Satu demi satu karya Ahmad Zaki Mubarok bakal menemani para pembaca. Sukses menerbitkan buku pertamanya berjudul “Dakwah Millenial Via Media Sosial” pada Juli 2019. Kini pria yang akrab disapa Zaki Abivega telah menyiapkan buku keduanya, yang akan diterbitkan pada akhir 2020.

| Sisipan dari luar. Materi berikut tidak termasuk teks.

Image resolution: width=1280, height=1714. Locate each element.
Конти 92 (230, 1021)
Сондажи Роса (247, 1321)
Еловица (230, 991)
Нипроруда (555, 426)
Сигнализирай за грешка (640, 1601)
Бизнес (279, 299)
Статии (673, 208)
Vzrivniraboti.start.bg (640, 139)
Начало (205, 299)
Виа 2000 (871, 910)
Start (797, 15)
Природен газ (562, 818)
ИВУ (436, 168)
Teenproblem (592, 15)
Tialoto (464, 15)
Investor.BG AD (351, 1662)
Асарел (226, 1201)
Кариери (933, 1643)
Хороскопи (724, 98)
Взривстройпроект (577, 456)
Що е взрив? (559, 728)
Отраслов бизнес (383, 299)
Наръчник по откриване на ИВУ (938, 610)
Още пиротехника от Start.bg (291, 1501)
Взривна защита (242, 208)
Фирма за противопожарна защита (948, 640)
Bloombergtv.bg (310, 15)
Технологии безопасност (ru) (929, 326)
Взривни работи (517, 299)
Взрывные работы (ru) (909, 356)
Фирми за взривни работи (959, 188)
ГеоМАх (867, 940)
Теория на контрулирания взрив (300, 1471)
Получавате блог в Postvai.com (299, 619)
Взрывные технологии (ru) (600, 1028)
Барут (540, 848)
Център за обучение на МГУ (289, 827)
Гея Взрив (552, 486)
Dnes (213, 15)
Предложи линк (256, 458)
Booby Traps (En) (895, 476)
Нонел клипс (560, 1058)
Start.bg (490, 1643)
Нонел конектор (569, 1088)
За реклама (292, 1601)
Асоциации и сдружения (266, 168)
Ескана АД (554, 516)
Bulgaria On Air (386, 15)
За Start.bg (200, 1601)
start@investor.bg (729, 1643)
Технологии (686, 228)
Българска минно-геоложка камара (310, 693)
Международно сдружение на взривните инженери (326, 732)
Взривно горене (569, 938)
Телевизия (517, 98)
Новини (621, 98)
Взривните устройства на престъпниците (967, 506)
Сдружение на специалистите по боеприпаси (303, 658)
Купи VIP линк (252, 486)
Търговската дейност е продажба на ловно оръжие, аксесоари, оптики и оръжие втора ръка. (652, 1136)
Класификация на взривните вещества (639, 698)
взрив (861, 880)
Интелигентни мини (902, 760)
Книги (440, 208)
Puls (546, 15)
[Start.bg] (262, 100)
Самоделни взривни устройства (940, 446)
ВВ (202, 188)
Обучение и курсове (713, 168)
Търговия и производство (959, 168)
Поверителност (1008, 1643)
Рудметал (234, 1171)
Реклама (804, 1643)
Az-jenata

Kepada AULA, Gus Zaki pun membocorkan secuil isi dari bagian buku yang akan diterbitkannya. Dalam buku itu, ia akan fokus mengulas biografi 20 kiai asal Lasem, Rembang. Menurutnya banyak historis peran sesepuh di Lasem yang perlu diungkap dan dipublikasikan kepada khalayak.
“Kembali ke historis Lasem dulu, pertama Lasem itu daerah multi ras, pluralis, banyak suku dan kelompok tertentu tinggal di Lasem sudah sangat lama. Dari beberapa komunitas itu, mungkin komunitas pesantren jarang sekali diekspos. Maka, saya mencoba untuk mengangkat dari sisi komunitas pesantren yang nyatanya banyak tersebar, kurang lebih ada 20 pesantren di Lasem,” tutur Gus Zaki.
Padahal, lanjut Gus Zaki, banyak cerita menarik dalam dunia pesantren di Lasem. “Saya ingin mengangkat beliau (sesepuh, red) biar dikenang, Lasemnya juga dikenang. Banyak hal positif, agar generasi muda mengetahui cerita dan tradisi yang dibangun para sesepuh dulu,” tambah alumni Pondok Pesantren Tahfidzul Quran Al-Asya’ariyyah Kalibeber, Wonosobo ini.
Pengasuh Pesantren Al-Wahdah ini menjelaskan, dari 20 kiai itu hanya kiai sepuh yang dipilih. Yang dulu menjadi panutan warga Lasem, mempunyai andil dan peran dakwah baik di masyarakat maupun pesantren. Bahkan peran kebangsaan juga muncul dari tokoh Kiai Lasem.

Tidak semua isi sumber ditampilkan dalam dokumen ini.